**Source material**
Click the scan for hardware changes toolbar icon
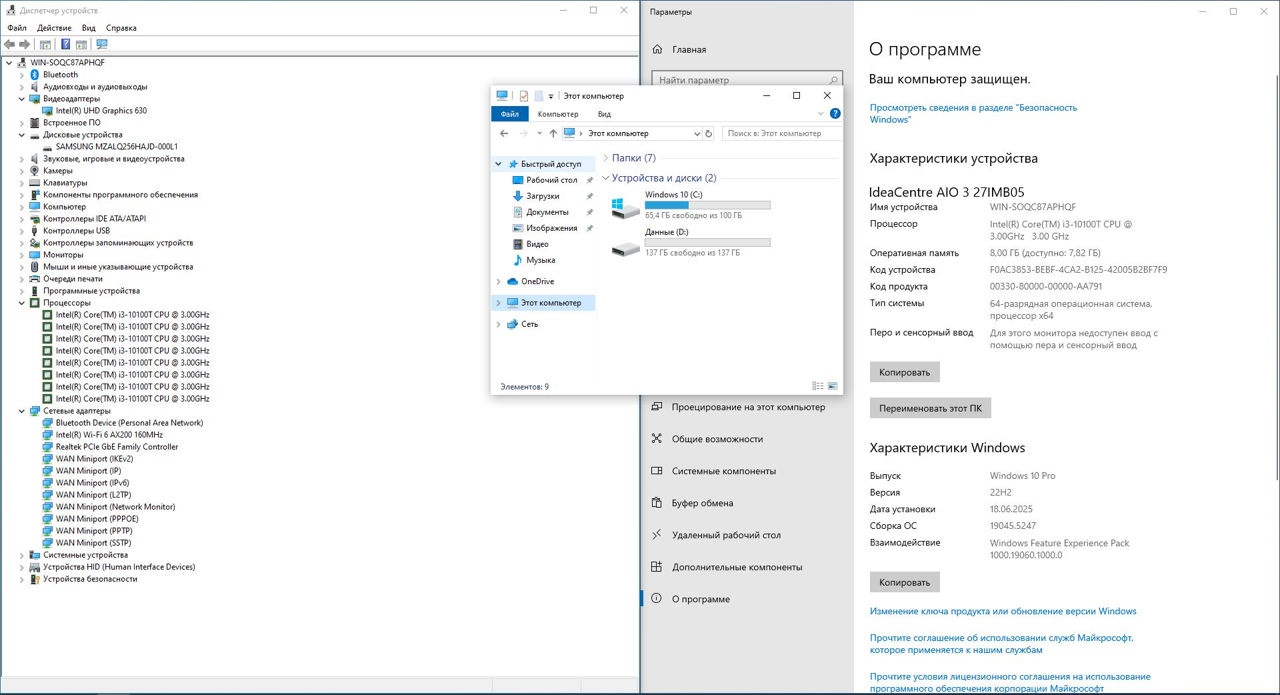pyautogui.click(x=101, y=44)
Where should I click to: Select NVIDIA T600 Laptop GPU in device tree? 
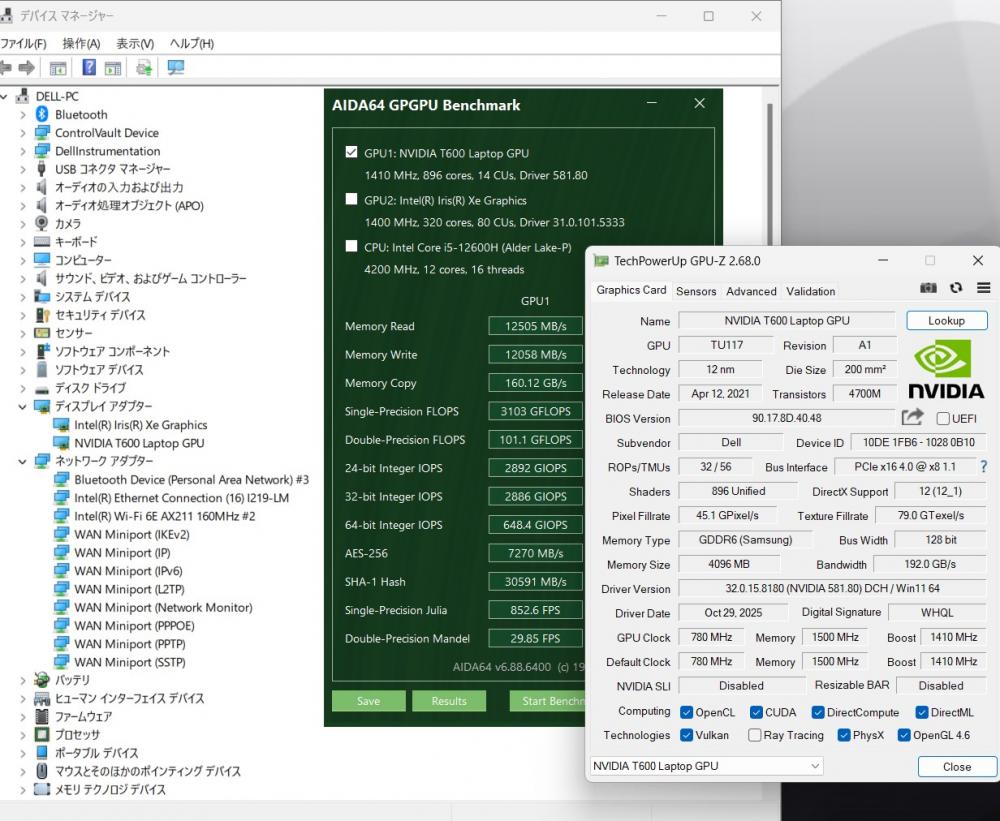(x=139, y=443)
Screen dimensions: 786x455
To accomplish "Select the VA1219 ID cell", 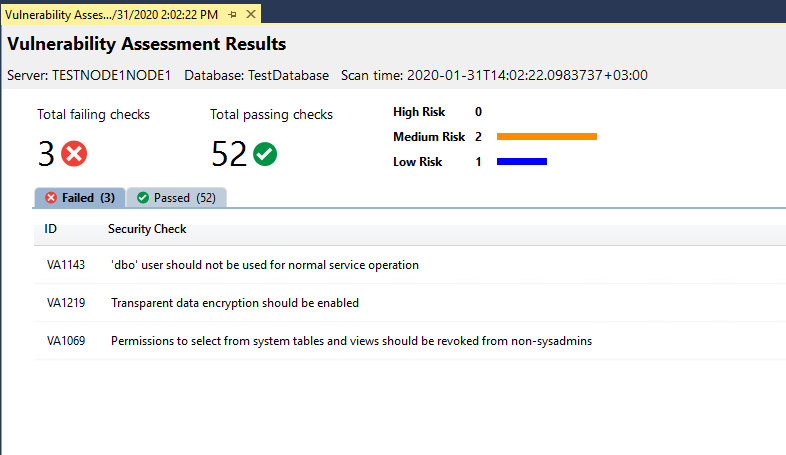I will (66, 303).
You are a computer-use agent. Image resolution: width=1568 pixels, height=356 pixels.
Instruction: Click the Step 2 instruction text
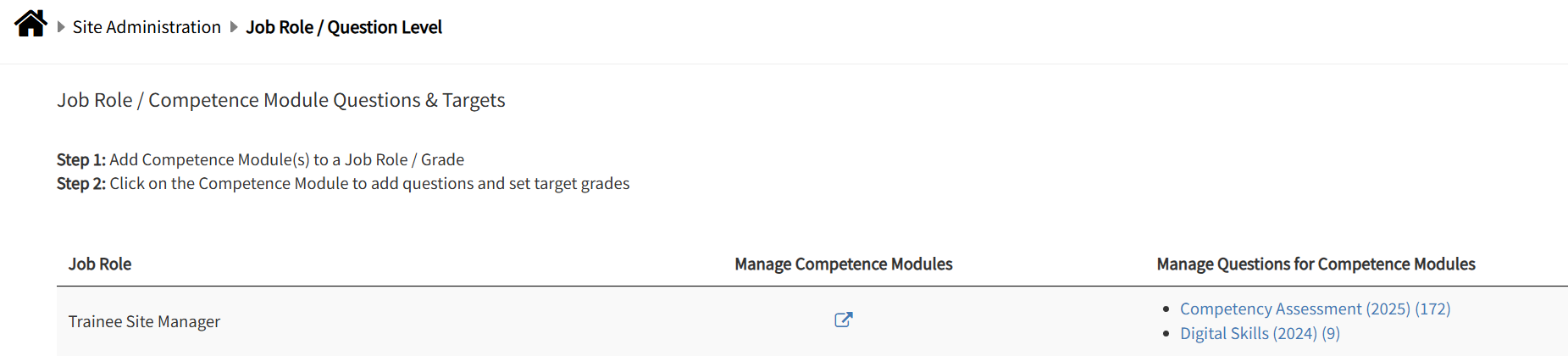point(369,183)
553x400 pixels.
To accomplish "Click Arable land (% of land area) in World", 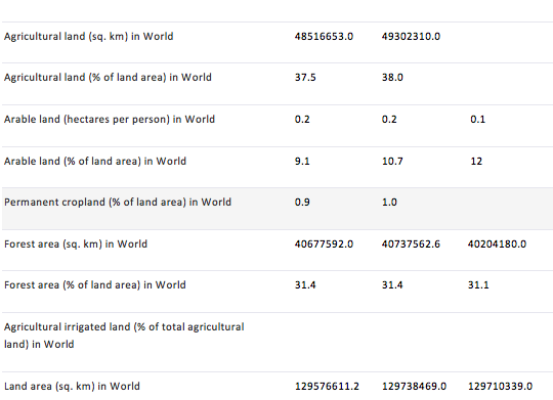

**Your task**
Reproduce verbatim, and only, the lines starting at the one that contains "553x400 pixels." and ending with the final line of the records; leave out the pictures.

**Solution below**
553x400 pixels.
To accomplish "Click Arable land (% of land area) in World", 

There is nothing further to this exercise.